On the other hand, she also made a point of stating that my body has been under particular stress lately. My crash or flare up, my diagnoses, my sleep issues, and now surgery – there is absolutely no “wondering why” I’m physically fatigued. No matter how much I may want to accelerate this process, and just be better already so I get back to things that matter, the fact is that my body is still healing, still recovering, and that this matters, too.

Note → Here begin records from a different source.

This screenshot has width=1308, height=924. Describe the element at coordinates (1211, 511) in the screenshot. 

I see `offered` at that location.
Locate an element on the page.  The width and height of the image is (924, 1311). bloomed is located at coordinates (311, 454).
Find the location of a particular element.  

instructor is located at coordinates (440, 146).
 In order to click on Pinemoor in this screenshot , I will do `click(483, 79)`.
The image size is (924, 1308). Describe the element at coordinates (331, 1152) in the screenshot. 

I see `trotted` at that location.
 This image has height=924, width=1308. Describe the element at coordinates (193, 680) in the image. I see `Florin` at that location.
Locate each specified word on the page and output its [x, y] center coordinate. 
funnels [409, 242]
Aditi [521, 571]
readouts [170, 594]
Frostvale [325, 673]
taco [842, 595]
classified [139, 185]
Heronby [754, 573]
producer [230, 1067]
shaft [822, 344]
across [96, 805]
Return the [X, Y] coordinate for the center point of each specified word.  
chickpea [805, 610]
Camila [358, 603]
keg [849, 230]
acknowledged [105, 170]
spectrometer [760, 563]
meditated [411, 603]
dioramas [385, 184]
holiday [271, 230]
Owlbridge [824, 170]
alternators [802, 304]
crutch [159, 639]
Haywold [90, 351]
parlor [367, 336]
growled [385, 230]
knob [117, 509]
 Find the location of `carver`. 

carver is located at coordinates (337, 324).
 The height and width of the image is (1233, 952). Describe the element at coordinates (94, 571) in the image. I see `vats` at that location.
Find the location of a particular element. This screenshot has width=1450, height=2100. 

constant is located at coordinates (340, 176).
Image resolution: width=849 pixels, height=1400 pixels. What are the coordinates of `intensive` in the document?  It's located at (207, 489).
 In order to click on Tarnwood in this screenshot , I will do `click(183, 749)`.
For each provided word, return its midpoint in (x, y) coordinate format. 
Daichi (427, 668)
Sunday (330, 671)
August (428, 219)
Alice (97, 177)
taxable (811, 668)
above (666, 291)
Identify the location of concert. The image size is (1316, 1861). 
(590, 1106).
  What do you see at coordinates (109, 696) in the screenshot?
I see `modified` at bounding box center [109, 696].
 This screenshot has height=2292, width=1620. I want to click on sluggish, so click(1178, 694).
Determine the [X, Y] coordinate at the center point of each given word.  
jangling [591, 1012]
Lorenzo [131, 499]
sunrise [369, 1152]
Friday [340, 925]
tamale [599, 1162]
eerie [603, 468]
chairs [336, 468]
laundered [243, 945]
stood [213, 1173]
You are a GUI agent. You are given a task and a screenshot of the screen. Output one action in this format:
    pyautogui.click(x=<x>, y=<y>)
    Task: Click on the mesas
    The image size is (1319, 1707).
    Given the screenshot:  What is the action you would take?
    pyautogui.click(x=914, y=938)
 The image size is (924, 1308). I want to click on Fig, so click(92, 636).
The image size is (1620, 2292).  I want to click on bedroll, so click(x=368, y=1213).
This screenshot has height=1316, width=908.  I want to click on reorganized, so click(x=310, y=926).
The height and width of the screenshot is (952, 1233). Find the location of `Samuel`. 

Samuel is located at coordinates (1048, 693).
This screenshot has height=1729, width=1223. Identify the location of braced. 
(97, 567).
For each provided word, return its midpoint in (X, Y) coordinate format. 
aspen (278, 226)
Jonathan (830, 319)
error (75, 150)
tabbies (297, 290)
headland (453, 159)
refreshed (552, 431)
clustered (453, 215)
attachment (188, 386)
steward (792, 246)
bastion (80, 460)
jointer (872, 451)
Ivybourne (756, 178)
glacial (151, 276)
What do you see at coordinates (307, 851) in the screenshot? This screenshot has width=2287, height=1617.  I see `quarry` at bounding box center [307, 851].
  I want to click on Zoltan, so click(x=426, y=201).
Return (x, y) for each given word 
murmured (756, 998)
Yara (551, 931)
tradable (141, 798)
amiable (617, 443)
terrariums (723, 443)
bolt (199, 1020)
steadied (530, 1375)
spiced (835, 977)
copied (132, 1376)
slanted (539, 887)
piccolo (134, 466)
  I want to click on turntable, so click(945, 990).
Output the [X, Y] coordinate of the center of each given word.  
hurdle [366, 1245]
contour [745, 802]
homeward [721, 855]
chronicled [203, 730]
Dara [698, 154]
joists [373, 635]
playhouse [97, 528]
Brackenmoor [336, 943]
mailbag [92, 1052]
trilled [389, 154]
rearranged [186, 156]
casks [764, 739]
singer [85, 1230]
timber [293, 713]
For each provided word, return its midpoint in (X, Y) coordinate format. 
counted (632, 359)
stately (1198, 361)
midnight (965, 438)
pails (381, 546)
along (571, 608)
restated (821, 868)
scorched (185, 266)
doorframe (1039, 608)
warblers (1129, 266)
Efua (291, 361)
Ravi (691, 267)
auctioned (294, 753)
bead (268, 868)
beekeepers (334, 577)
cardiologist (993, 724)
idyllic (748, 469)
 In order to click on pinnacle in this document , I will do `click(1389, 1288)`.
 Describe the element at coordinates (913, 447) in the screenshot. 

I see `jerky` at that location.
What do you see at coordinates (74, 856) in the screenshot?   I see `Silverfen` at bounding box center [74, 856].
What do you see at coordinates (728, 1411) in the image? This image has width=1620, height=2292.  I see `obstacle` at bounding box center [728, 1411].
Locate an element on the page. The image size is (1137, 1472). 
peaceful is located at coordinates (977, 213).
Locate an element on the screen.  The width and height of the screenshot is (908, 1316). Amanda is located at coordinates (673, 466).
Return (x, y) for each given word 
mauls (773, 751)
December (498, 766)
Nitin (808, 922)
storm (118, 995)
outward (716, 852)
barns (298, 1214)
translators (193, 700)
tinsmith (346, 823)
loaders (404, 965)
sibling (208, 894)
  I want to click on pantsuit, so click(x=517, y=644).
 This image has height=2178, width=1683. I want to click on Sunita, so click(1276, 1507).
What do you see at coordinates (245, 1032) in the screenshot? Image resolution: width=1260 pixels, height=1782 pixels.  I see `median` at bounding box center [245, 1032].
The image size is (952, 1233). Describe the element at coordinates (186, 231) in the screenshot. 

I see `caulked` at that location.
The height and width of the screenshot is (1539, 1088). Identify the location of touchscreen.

There’s so much I want to do…but if I focus on that, instead of on what I can actually do right now in this given moment, then I just add to my stress unnecessarily. For some, this might seem self-evident and obvious. For me, it’s kind of revolutionary. My idea has generally been: “Get through this as quickly and thoroughly as possible, so I can get on to the next thing.” It’s not that I am in such a hurry that I forsake quality, because that isn’t effective. It’s that I’m so focused on doing as much as possible that I’m actually reducing what I’m capable of because too much of my energy and focus is spent worrying over or planning for things I can’t do yet.

Here I am trying to recover, trying to build my capacity, and I’m eroding my good intentions with unnecessary stress. [Grumble, grumble.] I swear I’m going to get this balance thing right one of these days.